The determination of this type of omissions by the competent authorities may give rise to the filing of a complaint before the courts requesting the judge to issue an MPD in these proceedings.

In this same sense, the wording of the mentioned constitutional reform may give rise to the interpretation that, not only is the MPD applicable to those conducts or omissions that are formally typified as smuggling, but also to similar cases that are provided by article 105 of the CFF as punishable with the same penalties of smuggling such as:

  • To sell, acquire, or possess foreign goods without documentation proving their legal presence in the country, without prior authorization from the competent authority, or when their importation is prohibited.
  • To import vehicles intended to remain in the border strip or region, or to temporarily bring them into the rest of the country, without having residency in that region, without fulfilling the corresponding requirements, or allowing unauthorized third parties to use them.
  • To fail to return to a foreign country goods that should have remained in the same condition, or to use goods subject to export programs for a different purpose than the one for which they were imported.
  • To remove alcoholic beverages, tax seals, or attached security labels from customs, bonded warehouses, or fiscal or customs facilities.
  • To falsely certify origin in order to import goods under preferential tariff treatment into a country with which an international treaty or agreement exists, and where such treaty provides for sanctions and reciprocity.
  • To introduce goods into another country from national territory while omitting full or partial payment of the applicable foreign trade taxes in that country.
  • To indicate on the customs declaration the name, business name, or Federal Taxpayer Registry (RFC) code of a person who did not request the foreign trade operation, or to use false data; to indicate a tax address that does not belong to the importer; to list a foreign address where the supplier cannot be located; or to transmit information related to the value and commercialization of goods based on a false invoice.
  • To present false or altered documents to customs authorities.
  • To transmit to the electronic system information different from that declared in the customs form or invoice, or to attempt to prove the legal presence of foreign trade goods with documents containing information different from that submitted electronically.
  • To fail to declare upon entry or exit from the country the carrying of amounts in cash, in national or foreign checks, payment orders, or any other collectible documents—or combinations thereof—that exceed thirty thousand U.S. dollars.

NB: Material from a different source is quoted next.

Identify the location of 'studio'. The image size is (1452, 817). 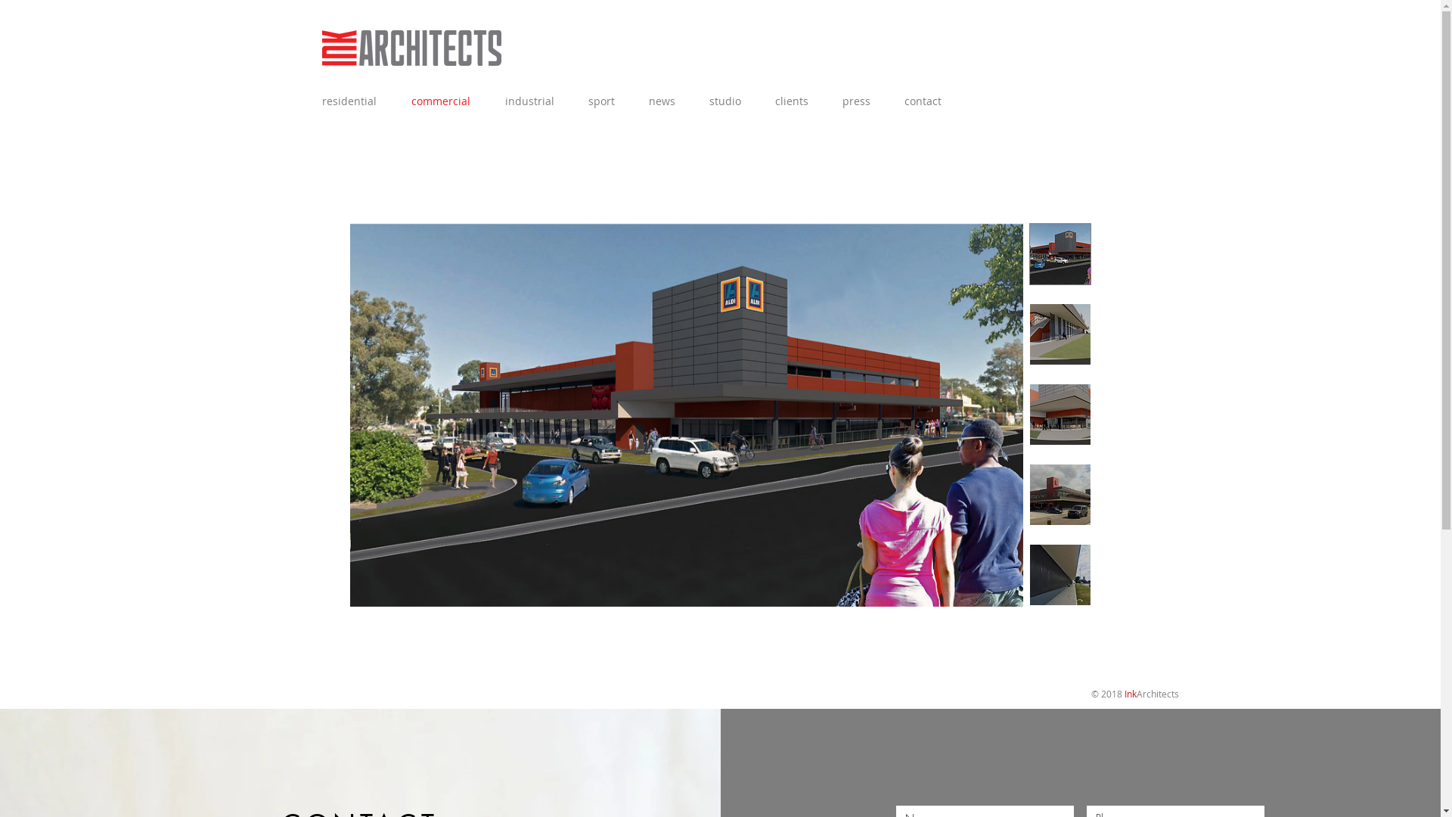
(696, 101).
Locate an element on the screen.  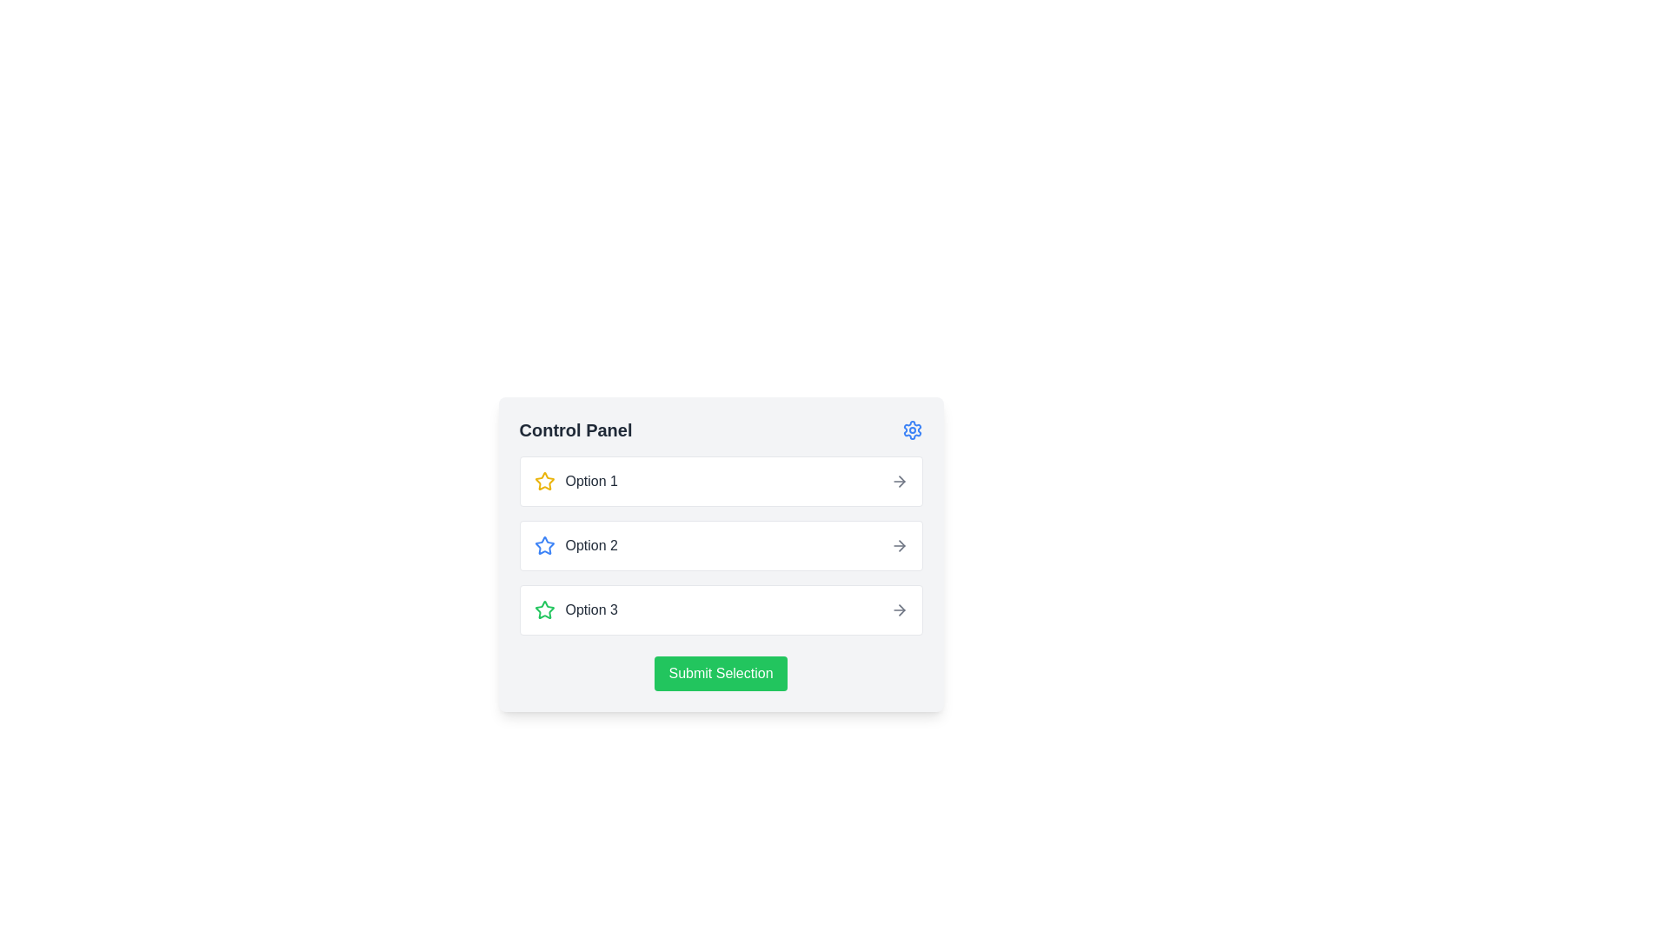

Finally, it must be taken into consideration that, in the matter of crimes subject to the applicability of the MPD, the text of article 19 itself establishes that the interpretation regarding the cases that merit it must be literal, without it being valid to consider another type of analogous or extensive interpretation on which the terms of the MPD can be suspended, modified or rendered nugatory.

As can be seen from the above, the number of grounds for a possible determination of the commission of the crime of smuggling that could be subject to a potential MPD is extremely relevant. Therefore, people who carry out the introduction of foreign trade goods into the country must pay special attention to the situations that could result in the same, even when the corresponding faults or omissions are of a merely administrative nature.